Your instructions: Once you have found the line with "Click the UPDATE button" in the records below, retype it and every line after it to the end exactly, with no pictures and nothing more.

Stored records:
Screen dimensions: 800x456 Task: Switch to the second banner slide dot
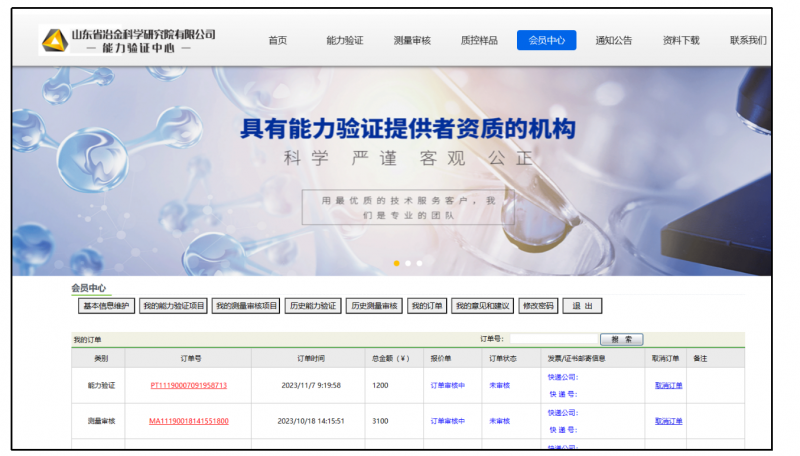point(408,263)
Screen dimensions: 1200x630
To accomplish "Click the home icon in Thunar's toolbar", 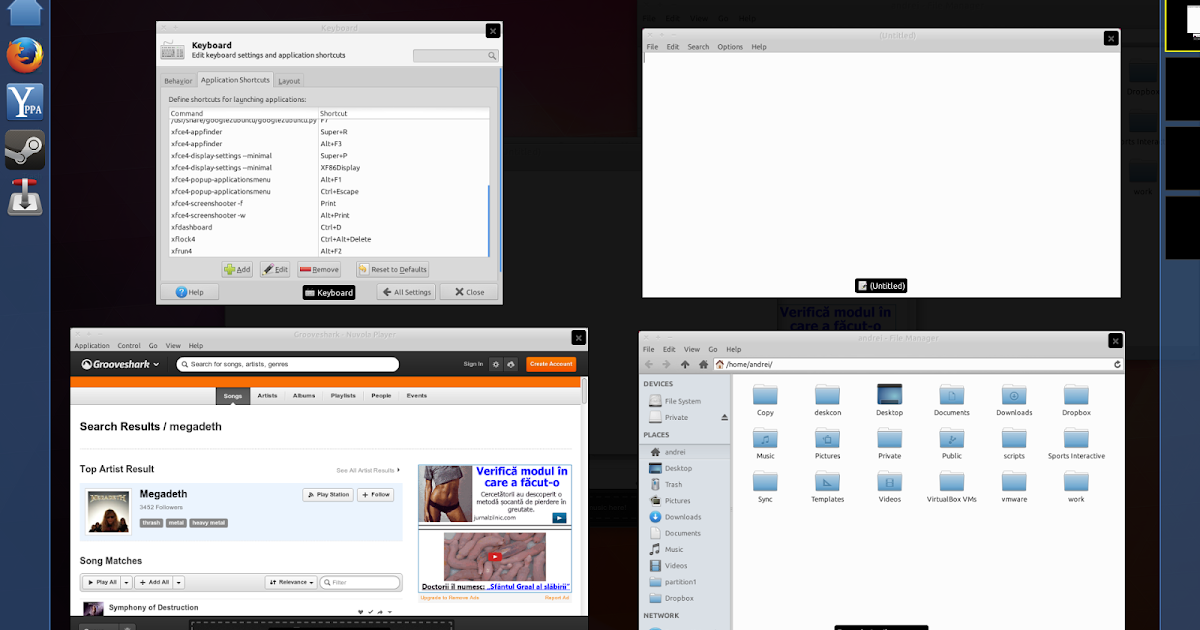I will click(702, 364).
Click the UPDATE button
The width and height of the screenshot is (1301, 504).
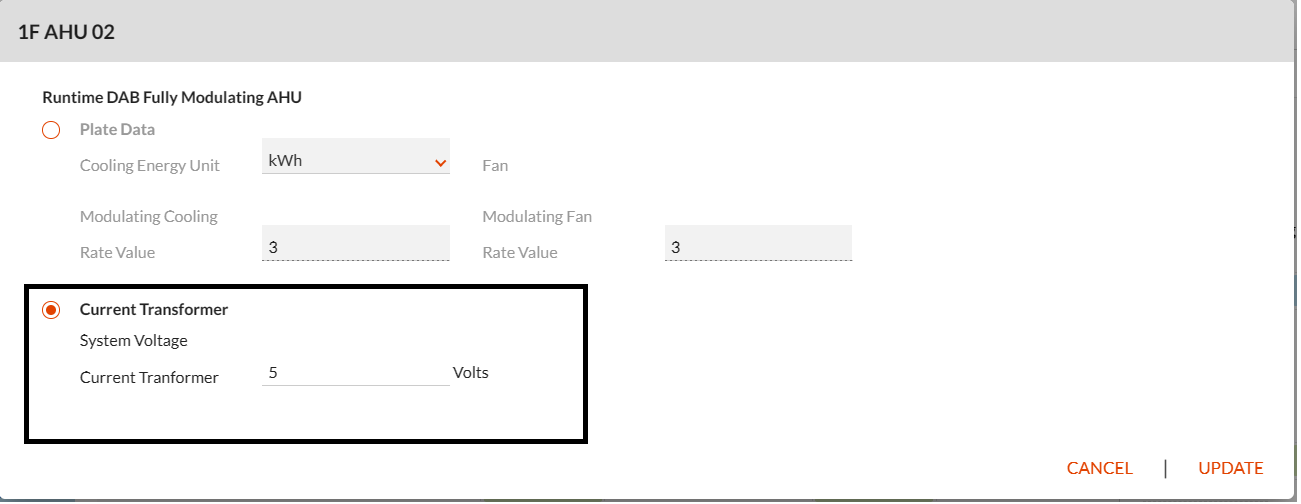tap(1231, 468)
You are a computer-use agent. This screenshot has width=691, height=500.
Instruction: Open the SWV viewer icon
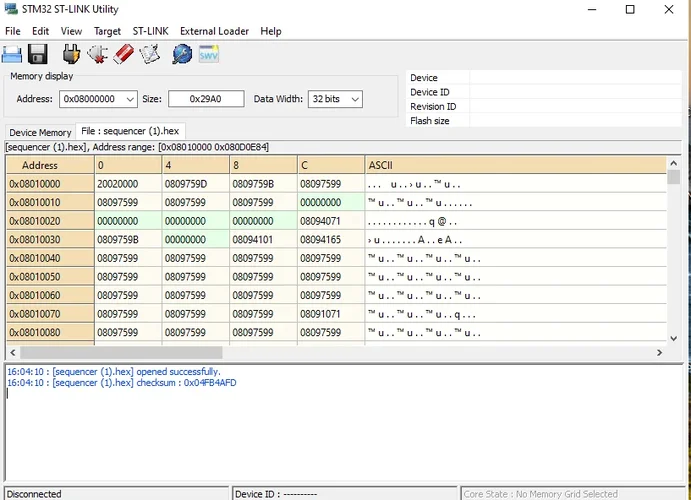208,54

Task output:
Click the UPDATE button
The width and height of the screenshot is (1301, 504).
tap(1231, 468)
You are a computer-use agent. This screenshot has width=691, height=500.
Instruction: Open the SWV viewer icon
208,54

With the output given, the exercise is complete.